Вообще говоря, было что-то странное в том, что это инопланетное существо называлось по-русски, именем-отчеством. Миниатюрная женщина, размашисто жестикулировала, во время обсуждения бегала между рядами с диктофоном в руках и с огромными наушниками на голове. Говорила она солидно, с расстановкой, густым басом и с совершенно невероятным акцентом. Слушая, серьезно кивала головой, а говоря, поднимала руку и делала пальцами как-то так. Насколько я помню, говорили, что она родилась в эмиграции, вскоре после революции; отец ее работал в российском посольстве и решил не возвращаться.
Я два эпизода запомнил. Один: Нина Михайловна разговаривает с петрозаводской коллегой про петрозаводских достоевсковедов. "Да-да, - говорит Нина Михайловна, - они меня приглашали, но я..." ("Они там все как-то больше про духовность любят", -- говорит ее собеседница). "Вот. Я, конечно, сама человек религиозный, - говорит она своим басом и с невероятным акцентом, - но для меня это все-таки, - тут она поднимает руку и делает пальцами вот так, - немножко чересчур".
Второй: стоят конференционные люди в фойе здания местного Газпрома, на четвертом этаже которого зачем-то решили устроить заключительное заседание. Людей много. Лифт один. Чтобы всех поднять, надо три-четыре захода. "Давайте так, - хмыкнув, говорит один из организаторов, - мы уж дождемся лифта, а м-молодежь пойдет пешком".
Нина Михайловна сосредоточенно вслушивается. Услышав, улыбается, кивает, разворачивается и решительно топает вверх по лестнице во главе потока молодежи. По-моему, через ступеньку, хотя скорее всего, сейчас я уже додумываю.
Мы, помнится, друг с другом часто говорили таким вот басом, с таким вот акцентом и делали пальцами вот так. Иногда получалось очень смешно.
С Ильей Захаровичем Серманом я знаком не был, хотя видел вживую не раз - последний, кажется, года три назад в Европейском. Естественно, читал и слушал доклады. Он был литературовед, специалист по восемнадцатому веку, участник войны, сидел, много лет работал в Пушкинском доме, в семидесятых уехал в Израиль. Из числа рассказов о нем отлично помню один: приезжает он на Лотмановские чтения в Москву, останавливается у ЕММ, на конференции в перерыве говорит с досадой: "Нет, я не понимаю Е-а. Он никуда не ходит, ничем не интересуется, его просто не вытащить из дома. Сел, как сыч, и сидит. Господи, ему же всего восемьдесят пять". Самому Серману было девяносто; он преподавал, много ездил, а приезжая на коференции загружал вечера культурной программой по самое некуда.

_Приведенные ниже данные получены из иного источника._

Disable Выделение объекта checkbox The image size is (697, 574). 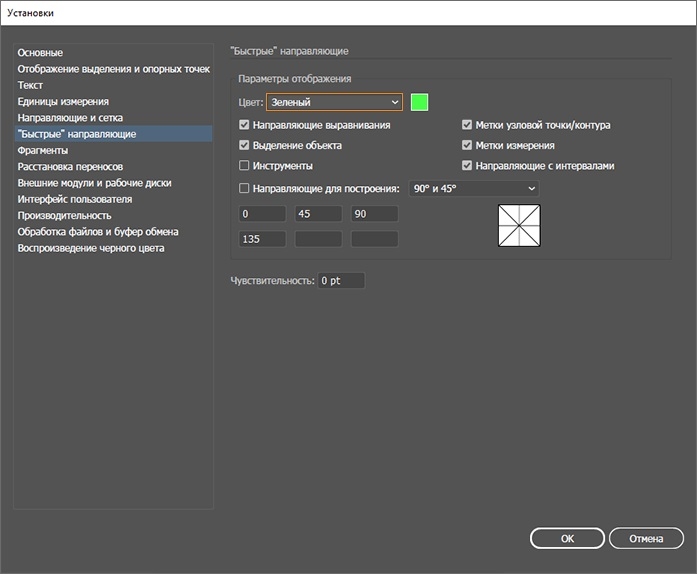coord(245,146)
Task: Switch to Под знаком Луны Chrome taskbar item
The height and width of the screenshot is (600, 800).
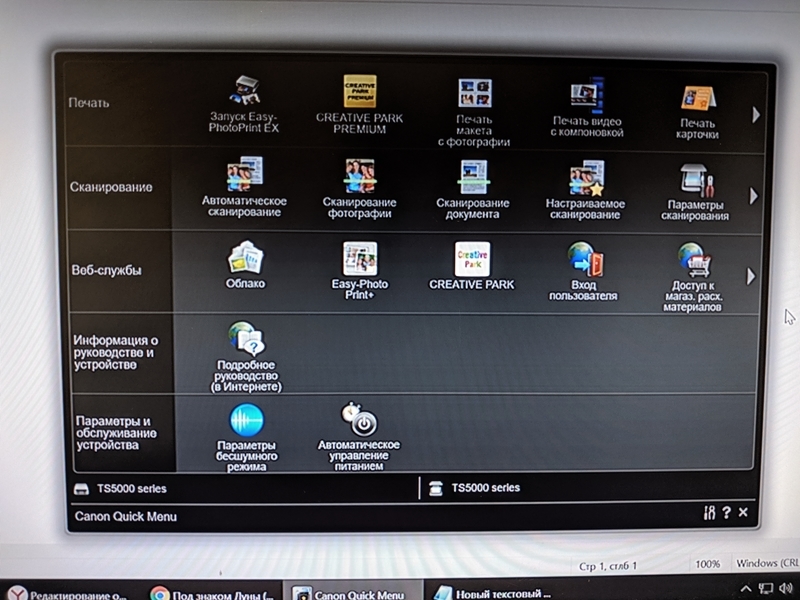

Нины Михайловны не стало в начале этого года; ей было девяносто. Серман умер сегодня; ему было девяносто семь.
На Нину Михайловну можно посмотреть
здесь (т.е. посмотреть можно много где, но тут она В НАУШНИКАХ!). На Сермана -
здесь .
Я очень рад, что они есть/были. Это эгоистическое чувство. Если мне повезет, я стану стариком. Если мне очень повезет, я стану таким стариком, какими в старости были они. Светлая им память.